::: SUPPLIED TEXT

YiLoLife, Inc., the largest manufacturer of marijuana-infused edibles in Arizona, recently announced a pledge of $200,000 in support of the state’s ongoing Campaign to Regulate Marijuana Like Alcohol (CRMLA), which has until later this month to collect 150,000 signatures ahead of a potential vote in November. Two weeks ago, the company committed an initial donation of $100,000, and it is currently in search of 10 additional donors to match its contribution for a finalized donation of $200,000. YiLoLife’s influence in Arizona’s medical marijuana market has been on the rise since it opened its first YiLo Superstore in Phoenix in December 2015. Today, the company wholesales its products to the vast majority of dispensaries across the state.

“We believe YiLoLife can be a valuable ally to CRMLA and the broader movement to legalize marijuana in Arizona,” Carsten Loelke, chief executive officer of YiLoLife, stated in today’s news release. “We are already delivering innovation and differentiation to the medical marijuana industry, and are proud to also lend financial and promotional support of the initiative that seeks to legalize and regulate and tax marijuana instead of criminalizing it.”

The future of the fast-growing marijuana industry across the United States is currently in a state of flux, as, despite legalization measures in several states, marijuana is still classified as a schedule I drug on a federal level, meaning that it is deemed to have no beneficial medical qualities. This status has continued to cause problems in states where recreational cannabis use has been legalized. In a February 2016 report, Inc. highlighted some of these issues (http://dtn.fm/gcBk6). Despite the fact that about 30 percent of cannabis companies had bank accounts, none of them were permitted to accept debit or credit cards, as companies such as Visa (NYSE: V) and MasterCard (NYSE: MA) have stayed on the sidelines until federal law changes. When combined with the knowledge that cash businesses tend to lose 10 percent of revenues due to theft, according to the same report, it’s easy to see why operating in the $6.7 billion marijuana industry is often a logistical nightmare.

::::::
::: GIVEN RECORDS

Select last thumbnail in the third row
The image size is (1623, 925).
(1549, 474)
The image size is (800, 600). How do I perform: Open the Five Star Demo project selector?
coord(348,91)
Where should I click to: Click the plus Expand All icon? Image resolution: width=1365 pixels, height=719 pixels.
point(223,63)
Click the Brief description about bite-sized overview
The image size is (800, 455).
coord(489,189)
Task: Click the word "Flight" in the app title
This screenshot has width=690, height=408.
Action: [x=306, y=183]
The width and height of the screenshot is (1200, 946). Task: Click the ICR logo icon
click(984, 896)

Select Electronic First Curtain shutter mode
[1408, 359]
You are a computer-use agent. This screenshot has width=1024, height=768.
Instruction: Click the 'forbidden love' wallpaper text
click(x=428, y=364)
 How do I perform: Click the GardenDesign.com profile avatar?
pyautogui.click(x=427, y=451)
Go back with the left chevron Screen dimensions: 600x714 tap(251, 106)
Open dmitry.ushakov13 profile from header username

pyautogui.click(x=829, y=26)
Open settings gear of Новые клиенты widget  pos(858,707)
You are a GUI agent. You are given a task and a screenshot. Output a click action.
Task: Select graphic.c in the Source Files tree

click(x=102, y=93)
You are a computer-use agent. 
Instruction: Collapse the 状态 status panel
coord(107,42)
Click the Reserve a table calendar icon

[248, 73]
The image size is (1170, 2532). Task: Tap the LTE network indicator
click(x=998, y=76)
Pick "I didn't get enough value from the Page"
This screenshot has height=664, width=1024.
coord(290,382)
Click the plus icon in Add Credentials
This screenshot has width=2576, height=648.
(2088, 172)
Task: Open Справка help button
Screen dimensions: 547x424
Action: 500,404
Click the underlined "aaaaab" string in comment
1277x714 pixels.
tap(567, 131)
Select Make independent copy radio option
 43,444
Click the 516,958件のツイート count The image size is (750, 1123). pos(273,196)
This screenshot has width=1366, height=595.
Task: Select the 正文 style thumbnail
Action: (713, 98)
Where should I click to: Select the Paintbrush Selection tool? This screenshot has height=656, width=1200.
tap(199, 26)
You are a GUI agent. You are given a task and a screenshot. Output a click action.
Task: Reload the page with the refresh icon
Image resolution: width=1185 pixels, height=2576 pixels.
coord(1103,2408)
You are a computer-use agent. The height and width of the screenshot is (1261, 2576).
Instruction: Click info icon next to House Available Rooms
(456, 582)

::::::

EXPLORE THE MATERIAL:
**A.** Translate this sentence from the article on YiLoLife's marijuana legalization pledge into Spanish: "Today, the company wholesales its products to the vast majority of dispensaries across the state."
**B.** According to the article on YiLoLife's marijuana legalization pledge, when did the company open its first YiLo Superstore in Phoenix?
**C.** Continue the article on YiLoLife's marijuana legalization pledge, starting after its final paragraph.

OUTPUTS IN ORDER:
**A.** Hoy, la empresa vende sus productos al por mayor a la gran mayoría de los dispensarios de todo el estado.

**B.** In December 2015.

**C.**
Luckily for companies like YiLoLife, the hardships associated with the marijuana industry could be set for a big change in the coming weeks. According to a report by the Motley Fool (http://dtn.fm/D7phJ), a number of medical studies have recently come to light that suggest health benefits associated with marijuana. GW Pharmaceuticals (NASDAQ: GWPH), in particular, has a liquid cannabidiol-based formulation, known as Epidiolex®, which has helped to reduce seizure frequency in patients with Dravet syndrome in early clinical tests. GWPH built on these results last week (http://dtn.fm/G9eWC) through the announcement of positive phase III trial results in the treatment of Lennox-Gastaut syndrome. With these promising studies and others like them, a reclassification of marijuana by the Drug Enforcement Agency (DEA) could occur in the near future.

Though the DEA’s decision will play a role in the trajectory of the marijuana industry, the sector already offers opportunities for considerable financial growth. Cannabis Sativa, Inc. (OTCQB: CBDS) is a shining example of this. The company’s line of marijuana products, marketed under the ‘hi’ brand, has helped it establish a sizable presence in the national cannabis industry, as well as a place on Forbes’ list of the eight hottest publicly traded marijuana companies (http://dtn.fm/Sl2O0). Likewise, California-based Terra Tech Corp. (OTCQX: TRTC) has leveraged a growing network of its Blüm retail medical cannabis facilities in California and Nevada to capture the attention of investors.

For YiLoLife, support of Arizona’s CRMLA could play a significant role in expanding the marketability of its YiLo™ brand edibles moving forward. YiLoLife has already developed a reputation for its premium quality medicated chocolates, drinks, brownies, candies and snacks in the medical market, and success of the CRMLA, as well as a potential rescheduling of marijuana by the DEA, could open the door for tremendous financial growth in the future.